• [TASK BRIEF]: Can you rewrite the stretch of data from the line containing "Switch to list view icon" through the line containing "point(245,124)", swapping "icon" for "symbol" and leaving everything else untouched?

• [THE INPUT]:

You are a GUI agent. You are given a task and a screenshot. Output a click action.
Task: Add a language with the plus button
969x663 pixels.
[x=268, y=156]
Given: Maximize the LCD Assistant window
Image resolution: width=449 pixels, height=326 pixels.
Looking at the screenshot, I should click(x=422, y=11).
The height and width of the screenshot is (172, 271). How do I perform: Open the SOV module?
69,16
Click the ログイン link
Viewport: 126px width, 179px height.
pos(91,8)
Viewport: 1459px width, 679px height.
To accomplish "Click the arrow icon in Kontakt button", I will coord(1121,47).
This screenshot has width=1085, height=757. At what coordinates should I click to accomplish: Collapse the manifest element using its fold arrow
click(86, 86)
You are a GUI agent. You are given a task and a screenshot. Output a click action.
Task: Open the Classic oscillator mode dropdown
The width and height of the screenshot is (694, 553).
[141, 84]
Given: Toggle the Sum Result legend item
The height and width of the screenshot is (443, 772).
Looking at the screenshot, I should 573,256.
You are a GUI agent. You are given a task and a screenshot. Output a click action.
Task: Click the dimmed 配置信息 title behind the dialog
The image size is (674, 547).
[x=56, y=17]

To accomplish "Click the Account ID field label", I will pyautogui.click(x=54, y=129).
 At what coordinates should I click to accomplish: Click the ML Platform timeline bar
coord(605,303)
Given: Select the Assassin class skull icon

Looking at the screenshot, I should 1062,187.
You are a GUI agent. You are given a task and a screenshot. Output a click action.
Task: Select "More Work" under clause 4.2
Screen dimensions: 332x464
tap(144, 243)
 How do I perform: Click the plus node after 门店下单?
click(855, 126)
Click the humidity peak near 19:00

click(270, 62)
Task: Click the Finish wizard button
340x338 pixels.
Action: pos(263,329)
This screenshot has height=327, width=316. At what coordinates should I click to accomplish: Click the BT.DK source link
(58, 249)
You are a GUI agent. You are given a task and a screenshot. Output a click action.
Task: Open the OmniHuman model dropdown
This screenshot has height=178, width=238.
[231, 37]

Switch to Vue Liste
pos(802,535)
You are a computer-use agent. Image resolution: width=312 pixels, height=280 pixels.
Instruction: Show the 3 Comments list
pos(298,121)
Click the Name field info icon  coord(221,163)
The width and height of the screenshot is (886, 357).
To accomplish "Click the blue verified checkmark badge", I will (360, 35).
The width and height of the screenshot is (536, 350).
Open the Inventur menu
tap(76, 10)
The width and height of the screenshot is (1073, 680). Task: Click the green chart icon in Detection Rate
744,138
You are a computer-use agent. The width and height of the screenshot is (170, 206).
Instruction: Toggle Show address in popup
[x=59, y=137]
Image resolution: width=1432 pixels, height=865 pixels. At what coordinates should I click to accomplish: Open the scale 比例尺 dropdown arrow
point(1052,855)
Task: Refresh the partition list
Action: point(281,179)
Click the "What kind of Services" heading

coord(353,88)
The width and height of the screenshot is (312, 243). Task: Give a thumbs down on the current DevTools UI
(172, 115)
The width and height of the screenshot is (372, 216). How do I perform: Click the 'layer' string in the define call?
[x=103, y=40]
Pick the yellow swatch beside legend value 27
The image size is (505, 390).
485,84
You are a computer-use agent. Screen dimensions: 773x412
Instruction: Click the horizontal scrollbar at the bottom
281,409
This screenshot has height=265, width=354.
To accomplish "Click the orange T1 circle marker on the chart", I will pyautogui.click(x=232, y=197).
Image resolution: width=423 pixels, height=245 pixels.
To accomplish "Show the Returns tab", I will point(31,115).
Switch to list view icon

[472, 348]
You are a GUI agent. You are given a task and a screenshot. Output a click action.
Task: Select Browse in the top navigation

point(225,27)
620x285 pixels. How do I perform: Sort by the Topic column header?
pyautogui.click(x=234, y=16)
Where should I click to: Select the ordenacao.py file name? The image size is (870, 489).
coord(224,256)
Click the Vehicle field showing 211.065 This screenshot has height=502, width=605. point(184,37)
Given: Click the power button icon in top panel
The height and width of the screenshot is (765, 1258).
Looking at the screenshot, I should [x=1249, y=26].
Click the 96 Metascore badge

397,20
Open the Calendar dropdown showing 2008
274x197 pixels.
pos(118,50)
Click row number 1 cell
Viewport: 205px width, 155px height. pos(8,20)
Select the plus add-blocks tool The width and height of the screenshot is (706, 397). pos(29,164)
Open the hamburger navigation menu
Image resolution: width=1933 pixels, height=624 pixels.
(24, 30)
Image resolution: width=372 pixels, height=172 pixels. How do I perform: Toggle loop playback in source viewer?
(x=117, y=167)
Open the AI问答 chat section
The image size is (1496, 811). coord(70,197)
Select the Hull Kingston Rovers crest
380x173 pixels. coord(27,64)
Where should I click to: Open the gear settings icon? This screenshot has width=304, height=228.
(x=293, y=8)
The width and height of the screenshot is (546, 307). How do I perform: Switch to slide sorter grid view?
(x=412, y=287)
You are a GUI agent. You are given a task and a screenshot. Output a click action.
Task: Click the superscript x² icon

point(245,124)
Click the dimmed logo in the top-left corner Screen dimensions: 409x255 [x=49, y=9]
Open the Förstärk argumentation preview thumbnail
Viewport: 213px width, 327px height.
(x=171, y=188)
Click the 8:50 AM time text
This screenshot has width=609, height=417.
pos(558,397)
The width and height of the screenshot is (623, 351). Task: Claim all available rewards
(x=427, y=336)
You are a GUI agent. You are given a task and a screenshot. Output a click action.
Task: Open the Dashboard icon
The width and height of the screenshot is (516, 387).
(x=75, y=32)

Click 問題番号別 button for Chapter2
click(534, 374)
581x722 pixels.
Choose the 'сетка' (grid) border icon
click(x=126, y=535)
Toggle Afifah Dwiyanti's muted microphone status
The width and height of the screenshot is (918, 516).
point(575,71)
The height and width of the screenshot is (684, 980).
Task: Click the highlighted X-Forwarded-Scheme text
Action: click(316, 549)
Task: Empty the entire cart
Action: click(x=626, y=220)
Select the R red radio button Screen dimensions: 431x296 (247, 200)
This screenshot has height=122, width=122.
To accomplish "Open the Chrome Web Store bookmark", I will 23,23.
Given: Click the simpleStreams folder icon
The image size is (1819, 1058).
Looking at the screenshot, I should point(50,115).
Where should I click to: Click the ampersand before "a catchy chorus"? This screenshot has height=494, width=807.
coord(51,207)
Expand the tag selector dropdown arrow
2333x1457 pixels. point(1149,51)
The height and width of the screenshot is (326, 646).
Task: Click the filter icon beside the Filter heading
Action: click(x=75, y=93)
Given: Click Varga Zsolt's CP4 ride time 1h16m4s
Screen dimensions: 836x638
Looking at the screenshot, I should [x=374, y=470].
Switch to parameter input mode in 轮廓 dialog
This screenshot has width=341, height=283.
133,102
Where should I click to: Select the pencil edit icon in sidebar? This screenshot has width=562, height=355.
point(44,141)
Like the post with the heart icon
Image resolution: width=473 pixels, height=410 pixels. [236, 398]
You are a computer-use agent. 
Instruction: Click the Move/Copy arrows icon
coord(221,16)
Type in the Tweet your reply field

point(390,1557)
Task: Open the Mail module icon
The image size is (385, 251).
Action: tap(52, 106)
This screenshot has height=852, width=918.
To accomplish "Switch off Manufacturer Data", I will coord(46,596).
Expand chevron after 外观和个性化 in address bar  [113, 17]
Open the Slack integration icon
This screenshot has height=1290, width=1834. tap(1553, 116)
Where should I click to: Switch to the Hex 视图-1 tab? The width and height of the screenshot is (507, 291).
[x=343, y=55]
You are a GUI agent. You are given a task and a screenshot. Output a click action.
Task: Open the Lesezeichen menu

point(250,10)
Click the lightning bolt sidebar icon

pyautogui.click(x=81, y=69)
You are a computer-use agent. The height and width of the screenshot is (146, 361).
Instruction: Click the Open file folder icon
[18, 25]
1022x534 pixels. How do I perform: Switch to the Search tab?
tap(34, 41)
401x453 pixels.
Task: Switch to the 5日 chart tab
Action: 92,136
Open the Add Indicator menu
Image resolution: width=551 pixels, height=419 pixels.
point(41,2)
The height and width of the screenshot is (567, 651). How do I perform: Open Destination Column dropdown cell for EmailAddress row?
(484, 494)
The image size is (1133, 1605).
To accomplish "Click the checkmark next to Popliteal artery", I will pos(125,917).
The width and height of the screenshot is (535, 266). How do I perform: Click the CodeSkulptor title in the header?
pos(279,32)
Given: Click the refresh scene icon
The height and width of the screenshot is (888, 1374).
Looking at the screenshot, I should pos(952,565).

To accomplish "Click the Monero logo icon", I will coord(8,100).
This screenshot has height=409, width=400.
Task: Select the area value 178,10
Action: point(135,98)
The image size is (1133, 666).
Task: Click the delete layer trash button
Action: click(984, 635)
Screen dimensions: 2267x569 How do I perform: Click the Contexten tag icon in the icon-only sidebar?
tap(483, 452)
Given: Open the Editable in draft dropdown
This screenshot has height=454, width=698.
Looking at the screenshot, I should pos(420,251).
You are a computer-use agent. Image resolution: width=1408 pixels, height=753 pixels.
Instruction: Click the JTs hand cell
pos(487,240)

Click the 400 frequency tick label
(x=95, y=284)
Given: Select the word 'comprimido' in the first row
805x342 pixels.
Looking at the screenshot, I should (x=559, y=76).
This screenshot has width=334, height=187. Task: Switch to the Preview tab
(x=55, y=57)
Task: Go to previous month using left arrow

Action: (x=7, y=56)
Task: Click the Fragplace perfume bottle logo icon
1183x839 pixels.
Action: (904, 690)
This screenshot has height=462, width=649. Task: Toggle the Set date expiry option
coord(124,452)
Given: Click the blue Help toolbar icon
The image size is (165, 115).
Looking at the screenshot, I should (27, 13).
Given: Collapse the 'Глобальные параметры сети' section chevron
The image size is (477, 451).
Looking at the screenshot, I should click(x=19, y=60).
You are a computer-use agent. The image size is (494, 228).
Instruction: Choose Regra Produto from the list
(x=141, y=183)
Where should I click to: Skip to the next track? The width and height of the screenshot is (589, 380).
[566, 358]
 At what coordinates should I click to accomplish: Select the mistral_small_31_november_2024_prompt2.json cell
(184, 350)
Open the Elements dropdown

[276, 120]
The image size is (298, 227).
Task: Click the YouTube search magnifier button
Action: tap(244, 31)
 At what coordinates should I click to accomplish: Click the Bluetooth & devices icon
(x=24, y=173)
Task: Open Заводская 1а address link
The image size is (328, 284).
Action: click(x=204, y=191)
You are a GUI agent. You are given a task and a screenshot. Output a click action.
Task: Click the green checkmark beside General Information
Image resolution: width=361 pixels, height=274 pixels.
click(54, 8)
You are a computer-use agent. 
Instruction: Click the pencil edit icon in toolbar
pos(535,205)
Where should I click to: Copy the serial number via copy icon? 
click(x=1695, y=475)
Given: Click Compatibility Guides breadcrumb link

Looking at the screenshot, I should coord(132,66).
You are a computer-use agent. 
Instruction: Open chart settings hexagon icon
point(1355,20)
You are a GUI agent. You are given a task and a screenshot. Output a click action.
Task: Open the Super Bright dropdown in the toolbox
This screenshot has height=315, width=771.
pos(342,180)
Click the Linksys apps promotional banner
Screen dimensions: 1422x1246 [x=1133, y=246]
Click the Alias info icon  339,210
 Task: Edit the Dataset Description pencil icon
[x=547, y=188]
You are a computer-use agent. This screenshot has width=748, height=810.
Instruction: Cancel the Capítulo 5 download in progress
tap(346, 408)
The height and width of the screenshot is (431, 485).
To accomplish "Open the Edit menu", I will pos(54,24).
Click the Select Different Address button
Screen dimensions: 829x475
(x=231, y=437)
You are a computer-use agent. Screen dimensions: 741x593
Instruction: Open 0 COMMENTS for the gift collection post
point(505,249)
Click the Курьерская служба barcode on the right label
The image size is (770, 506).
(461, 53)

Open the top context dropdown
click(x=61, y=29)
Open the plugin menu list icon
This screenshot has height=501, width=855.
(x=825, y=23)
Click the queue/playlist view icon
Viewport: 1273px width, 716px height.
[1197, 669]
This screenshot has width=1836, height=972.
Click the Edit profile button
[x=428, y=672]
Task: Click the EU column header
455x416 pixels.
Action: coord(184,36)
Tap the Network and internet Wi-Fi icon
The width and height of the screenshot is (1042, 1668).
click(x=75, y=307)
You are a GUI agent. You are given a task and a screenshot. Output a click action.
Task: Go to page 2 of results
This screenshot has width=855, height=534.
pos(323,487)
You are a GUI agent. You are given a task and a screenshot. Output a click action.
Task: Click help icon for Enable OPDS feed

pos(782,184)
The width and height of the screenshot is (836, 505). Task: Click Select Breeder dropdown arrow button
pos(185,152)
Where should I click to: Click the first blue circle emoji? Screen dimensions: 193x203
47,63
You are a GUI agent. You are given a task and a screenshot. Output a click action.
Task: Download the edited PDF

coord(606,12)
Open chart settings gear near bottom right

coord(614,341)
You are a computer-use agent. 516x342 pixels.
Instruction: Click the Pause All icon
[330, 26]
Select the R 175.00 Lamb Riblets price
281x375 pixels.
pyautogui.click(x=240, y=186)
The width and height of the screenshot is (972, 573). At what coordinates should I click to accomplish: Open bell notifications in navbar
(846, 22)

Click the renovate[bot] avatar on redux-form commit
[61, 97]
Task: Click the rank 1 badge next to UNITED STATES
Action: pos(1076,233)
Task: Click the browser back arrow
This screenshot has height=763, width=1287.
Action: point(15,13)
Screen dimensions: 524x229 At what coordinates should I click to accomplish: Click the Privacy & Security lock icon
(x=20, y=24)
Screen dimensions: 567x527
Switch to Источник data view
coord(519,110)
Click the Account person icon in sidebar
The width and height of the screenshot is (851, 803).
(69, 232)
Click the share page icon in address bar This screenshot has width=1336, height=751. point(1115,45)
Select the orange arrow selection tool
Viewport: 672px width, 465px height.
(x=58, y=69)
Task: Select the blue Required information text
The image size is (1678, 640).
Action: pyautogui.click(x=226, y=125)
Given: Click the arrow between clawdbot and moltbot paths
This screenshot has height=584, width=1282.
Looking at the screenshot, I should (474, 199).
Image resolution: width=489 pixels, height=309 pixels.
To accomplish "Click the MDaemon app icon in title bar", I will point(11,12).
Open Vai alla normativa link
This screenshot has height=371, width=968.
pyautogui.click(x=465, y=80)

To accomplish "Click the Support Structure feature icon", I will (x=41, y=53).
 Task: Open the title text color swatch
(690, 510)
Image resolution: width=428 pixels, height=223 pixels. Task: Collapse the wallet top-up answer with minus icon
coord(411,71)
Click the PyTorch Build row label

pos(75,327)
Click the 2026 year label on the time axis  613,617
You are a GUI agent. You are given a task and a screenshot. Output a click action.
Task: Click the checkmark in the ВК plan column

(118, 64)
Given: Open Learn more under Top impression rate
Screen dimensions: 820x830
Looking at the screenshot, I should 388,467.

• [ANSWER TO THIS TASK]:
Switch to list view symbol

[472, 348]
You are a GUI agent. You are given a task and a screenshot. Output a click action.
Task: Select Browse in the top navigation

point(225,27)
620x285 pixels. How do I perform: Sort by the Topic column header?
pyautogui.click(x=234, y=16)
Where should I click to: Select the ordenacao.py file name? The image size is (870, 489).
coord(224,256)
Click the Vehicle field showing 211.065 This screenshot has height=502, width=605. point(184,37)
Given: Click the power button symbol in top panel
The height and width of the screenshot is (765, 1258).
Looking at the screenshot, I should [x=1249, y=26].
Click the 96 Metascore badge

397,20
Open the Calendar dropdown showing 2008
274x197 pixels.
pos(118,50)
Click row number 1 cell
Viewport: 205px width, 155px height. pos(8,20)
Select the plus add-blocks tool The width and height of the screenshot is (706, 397). pos(29,164)
Open the hamburger navigation menu
Image resolution: width=1933 pixels, height=624 pixels.
(24, 30)
Image resolution: width=372 pixels, height=172 pixels. How do I perform: Toggle loop playback in source viewer?
(x=117, y=167)
Open the AI问答 chat section
The image size is (1496, 811). coord(70,197)
Select the Hull Kingston Rovers crest
380x173 pixels. coord(27,64)
Where should I click to: Open the gear settings symbol? This screenshot has width=304, height=228.
(x=293, y=8)
The width and height of the screenshot is (546, 307). How do I perform: Switch to slide sorter grid view?
(x=412, y=287)
You are a GUI agent. You are given a task and a screenshot. Output a click action.
Task: Click the superscript x² symbol

point(245,124)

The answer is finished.